[Your task]
Print, exactly as they appear in the listing below, the lines from the line with "This screenshot has height=952, width=1270." to the line with "Click the 首页", with both end lines kept.

[Listed records]

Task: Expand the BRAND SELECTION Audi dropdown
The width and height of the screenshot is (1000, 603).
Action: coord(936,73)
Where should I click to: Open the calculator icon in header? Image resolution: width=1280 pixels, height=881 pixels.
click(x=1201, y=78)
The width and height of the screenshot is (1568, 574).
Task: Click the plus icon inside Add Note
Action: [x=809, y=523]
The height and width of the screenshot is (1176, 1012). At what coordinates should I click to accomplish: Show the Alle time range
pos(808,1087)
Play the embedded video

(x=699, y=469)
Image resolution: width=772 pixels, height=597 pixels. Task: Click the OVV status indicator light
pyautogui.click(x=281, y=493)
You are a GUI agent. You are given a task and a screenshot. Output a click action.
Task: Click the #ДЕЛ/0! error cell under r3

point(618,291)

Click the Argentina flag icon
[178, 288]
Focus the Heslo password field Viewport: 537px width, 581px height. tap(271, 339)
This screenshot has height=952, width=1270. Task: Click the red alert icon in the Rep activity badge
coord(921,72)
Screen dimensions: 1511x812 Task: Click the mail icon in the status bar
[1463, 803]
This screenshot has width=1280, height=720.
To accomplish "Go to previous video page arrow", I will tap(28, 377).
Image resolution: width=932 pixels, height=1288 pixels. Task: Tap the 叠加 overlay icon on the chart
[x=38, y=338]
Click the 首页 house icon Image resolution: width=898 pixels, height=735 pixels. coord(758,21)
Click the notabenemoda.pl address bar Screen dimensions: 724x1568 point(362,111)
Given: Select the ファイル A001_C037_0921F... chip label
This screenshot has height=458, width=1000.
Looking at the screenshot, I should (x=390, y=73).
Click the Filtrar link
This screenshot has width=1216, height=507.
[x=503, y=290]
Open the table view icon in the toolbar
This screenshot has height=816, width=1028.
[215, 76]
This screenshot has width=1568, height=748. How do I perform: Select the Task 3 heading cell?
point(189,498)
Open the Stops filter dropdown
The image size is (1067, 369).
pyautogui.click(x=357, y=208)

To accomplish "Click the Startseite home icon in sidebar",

[Written solution]
This screenshot has height=952, width=1270. Task: Click the red alert icon in the Rep activity badge
coord(921,72)
Screen dimensions: 1511x812 Task: Click the mail icon in the status bar
[1463, 803]
This screenshot has width=1280, height=720.
To accomplish "Go to previous video page arrow", I will tap(28, 377).
Image resolution: width=932 pixels, height=1288 pixels. Task: Tap the 叠加 overlay icon on the chart
[x=38, y=338]
Click the 首页 house icon Image resolution: width=898 pixels, height=735 pixels. coord(758,21)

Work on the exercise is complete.